The other point, too, is that there are experienced firefighters who have been away from the fireground perhaps for a couple of years and understandably need to have refresher training. Why not empower the brigades and the SES units to undertake the on-the-job training that would allow these people to be certified to be retained for use on the fireground? That is not happening. I think that goes to the heart of the crisis that the government currently has with volunteer numbers.

Industrial relations laws

MR GENTLEMAN (Brindabella) (4.50): This morning the High Court of Australia delivered the decision on the federal government’s IR laws. The decision handed down by the High Court effectively means that millions of Australian workers have lost their rights at work.

The High Court decision has given the Howard government the right to use its IR laws to strip away 100 years of protection for working families. Over these past 100 years, working Australians have benefited by these laws, enabling them to share in economic good times and the knowledge that they were protected by an award system. The prospect that a regular wage increase would assist them through the tough times was assured.

The right to bargain collectively for the benefit of all workers has also all but gone with the widespread introduction of AWAs, which pits worker against worker in a race to the bottom. The net result of these contracts will be the further erosion of workplace conditions, which will ensure that employees on AWAs will struggle to make ends meet. This is a disastrous decision for ordinary Australian families already struggling to make ends meet in a climate of higher interest rates and the current drought conditions, which make the cost of living prohibitive for many struggling on the basic wage.

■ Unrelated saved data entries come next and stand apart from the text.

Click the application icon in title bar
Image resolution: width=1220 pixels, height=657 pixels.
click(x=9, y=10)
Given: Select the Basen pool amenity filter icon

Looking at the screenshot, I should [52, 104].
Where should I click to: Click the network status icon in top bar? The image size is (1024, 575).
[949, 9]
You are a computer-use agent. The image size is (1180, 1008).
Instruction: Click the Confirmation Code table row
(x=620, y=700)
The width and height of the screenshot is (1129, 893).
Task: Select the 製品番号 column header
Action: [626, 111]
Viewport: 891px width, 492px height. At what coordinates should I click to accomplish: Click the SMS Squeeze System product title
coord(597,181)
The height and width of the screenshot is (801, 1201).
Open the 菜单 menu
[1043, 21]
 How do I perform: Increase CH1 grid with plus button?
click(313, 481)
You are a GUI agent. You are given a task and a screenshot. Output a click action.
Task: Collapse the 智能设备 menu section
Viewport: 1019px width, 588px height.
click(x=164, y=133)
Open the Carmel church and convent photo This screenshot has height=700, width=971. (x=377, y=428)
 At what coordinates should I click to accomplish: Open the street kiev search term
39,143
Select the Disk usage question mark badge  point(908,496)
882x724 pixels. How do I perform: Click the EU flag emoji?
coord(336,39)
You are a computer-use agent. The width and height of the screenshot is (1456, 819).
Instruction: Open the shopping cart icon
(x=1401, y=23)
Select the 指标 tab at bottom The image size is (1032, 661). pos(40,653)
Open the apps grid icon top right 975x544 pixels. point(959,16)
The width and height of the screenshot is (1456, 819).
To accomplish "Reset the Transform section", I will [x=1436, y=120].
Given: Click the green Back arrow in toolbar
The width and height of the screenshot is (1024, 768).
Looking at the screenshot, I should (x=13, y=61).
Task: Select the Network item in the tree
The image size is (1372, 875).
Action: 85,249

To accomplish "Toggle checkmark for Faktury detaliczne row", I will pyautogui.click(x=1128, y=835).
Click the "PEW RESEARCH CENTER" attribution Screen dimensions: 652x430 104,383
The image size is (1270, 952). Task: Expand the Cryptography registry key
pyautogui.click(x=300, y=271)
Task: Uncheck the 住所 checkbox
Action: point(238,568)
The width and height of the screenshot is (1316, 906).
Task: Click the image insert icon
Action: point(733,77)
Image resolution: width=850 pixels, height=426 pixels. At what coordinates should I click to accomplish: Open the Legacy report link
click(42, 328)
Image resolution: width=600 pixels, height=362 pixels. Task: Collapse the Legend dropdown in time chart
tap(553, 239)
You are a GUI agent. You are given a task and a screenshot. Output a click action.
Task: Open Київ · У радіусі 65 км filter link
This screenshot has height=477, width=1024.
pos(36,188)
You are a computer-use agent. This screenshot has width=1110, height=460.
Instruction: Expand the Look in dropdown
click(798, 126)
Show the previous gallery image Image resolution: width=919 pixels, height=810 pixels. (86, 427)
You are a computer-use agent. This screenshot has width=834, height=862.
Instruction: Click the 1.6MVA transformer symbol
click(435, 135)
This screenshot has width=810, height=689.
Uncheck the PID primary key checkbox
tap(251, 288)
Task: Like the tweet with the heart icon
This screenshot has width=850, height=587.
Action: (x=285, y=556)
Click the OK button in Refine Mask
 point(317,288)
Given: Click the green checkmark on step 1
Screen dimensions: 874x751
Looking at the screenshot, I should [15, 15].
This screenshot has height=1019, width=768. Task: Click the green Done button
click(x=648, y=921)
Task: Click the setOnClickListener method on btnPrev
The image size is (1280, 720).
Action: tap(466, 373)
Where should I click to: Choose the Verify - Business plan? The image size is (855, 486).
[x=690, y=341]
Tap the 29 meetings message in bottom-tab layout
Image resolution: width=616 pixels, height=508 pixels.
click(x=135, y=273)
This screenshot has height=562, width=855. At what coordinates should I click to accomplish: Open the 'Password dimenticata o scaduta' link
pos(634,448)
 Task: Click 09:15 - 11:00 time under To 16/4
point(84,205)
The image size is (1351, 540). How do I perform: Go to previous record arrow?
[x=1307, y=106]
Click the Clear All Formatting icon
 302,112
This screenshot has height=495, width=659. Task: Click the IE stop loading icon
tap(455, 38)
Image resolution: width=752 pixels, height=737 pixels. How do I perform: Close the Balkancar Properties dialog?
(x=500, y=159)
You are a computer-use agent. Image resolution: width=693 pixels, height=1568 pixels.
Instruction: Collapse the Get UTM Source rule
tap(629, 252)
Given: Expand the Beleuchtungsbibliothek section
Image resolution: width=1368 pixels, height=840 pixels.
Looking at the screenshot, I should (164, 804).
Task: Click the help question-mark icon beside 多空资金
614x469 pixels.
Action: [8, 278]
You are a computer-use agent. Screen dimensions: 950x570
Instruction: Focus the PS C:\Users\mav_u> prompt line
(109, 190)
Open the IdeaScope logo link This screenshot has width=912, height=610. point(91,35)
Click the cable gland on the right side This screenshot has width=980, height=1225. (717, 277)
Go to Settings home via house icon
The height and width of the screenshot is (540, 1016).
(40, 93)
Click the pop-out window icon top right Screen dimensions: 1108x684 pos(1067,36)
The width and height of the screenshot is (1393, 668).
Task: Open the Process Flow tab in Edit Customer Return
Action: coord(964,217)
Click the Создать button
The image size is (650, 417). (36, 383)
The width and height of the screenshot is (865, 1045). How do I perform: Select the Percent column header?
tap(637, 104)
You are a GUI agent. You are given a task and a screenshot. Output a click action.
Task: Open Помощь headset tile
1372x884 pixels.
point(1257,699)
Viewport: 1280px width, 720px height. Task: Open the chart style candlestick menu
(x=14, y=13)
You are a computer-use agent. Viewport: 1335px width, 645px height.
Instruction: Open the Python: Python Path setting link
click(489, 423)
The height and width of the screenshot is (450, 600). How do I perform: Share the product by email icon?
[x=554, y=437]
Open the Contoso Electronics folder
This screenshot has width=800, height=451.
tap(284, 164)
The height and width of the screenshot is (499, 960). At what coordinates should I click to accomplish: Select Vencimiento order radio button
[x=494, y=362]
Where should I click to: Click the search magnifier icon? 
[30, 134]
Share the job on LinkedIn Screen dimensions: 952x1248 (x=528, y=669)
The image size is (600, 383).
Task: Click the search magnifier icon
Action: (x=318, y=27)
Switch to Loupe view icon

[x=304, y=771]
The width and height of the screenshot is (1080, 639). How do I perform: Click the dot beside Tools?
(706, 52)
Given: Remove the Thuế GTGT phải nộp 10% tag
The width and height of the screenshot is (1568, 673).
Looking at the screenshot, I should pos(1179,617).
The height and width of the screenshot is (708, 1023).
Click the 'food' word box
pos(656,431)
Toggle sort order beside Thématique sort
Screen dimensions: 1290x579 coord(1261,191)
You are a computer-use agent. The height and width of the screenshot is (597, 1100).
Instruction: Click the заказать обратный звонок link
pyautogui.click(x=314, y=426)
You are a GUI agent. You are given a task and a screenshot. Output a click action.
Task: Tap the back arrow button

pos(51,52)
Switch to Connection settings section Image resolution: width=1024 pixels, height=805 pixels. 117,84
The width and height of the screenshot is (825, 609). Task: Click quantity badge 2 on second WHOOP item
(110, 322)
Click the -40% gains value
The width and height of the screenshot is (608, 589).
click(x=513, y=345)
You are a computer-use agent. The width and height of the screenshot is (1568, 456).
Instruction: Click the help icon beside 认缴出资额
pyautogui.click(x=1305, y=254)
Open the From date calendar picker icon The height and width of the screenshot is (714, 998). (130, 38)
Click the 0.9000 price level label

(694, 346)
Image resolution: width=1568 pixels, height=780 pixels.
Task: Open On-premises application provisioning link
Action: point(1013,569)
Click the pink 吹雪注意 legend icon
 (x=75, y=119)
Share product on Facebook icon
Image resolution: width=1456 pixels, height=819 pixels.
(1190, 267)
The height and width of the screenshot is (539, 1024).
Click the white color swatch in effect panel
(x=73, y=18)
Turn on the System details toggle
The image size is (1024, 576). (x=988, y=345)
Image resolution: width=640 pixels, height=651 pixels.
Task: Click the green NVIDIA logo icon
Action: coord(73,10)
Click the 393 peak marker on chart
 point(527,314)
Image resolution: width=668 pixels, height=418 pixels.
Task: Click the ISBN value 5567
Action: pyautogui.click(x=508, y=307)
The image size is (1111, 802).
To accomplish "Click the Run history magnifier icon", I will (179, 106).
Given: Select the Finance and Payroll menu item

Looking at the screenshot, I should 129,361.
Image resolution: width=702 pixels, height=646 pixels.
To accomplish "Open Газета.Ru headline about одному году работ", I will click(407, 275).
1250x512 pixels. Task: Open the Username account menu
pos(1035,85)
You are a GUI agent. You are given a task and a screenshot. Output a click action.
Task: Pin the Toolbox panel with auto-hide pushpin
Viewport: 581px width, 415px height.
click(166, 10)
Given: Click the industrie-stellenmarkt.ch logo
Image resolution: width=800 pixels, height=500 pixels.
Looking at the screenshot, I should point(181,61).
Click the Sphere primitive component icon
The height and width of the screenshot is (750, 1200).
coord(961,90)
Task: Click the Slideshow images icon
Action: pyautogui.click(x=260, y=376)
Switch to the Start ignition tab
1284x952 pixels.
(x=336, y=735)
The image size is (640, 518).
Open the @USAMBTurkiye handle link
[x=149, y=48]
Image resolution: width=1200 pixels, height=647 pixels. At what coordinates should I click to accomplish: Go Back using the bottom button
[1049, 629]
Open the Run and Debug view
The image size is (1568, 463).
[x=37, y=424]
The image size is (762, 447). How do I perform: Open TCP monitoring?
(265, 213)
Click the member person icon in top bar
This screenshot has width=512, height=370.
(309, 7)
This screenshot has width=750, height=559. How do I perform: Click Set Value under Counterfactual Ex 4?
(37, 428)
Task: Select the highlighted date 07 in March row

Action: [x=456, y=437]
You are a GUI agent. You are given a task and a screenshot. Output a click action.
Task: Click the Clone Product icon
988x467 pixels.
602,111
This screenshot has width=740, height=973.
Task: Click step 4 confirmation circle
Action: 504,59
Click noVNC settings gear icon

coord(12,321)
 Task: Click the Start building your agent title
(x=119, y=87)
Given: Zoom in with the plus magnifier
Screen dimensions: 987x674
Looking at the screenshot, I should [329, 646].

Today’s decision, coming one day after the federal government announced more changes to the IR laws, will do nothing to enhance the working and living conditions of ordinary workers. These changes further erode the working conditions of Australian workers, further entrenching the rights of the employer over those least able to protest.

One of the changes announced yesterday was to provide employers with an extensive right to stand down workers at any time there is a downturn in the operation of their business or during times of industrial dispute. The uncertainty will cause incalculable harm to most workers. How can a mortgage be paid on time or food provided for families if the employer has the right to stand down people without pay? For those with accrued leave, be it sick or annual, that is how they will be paid during those times, but for those without accrued entitlements, how they will survive is of no consequence to this federal government at all.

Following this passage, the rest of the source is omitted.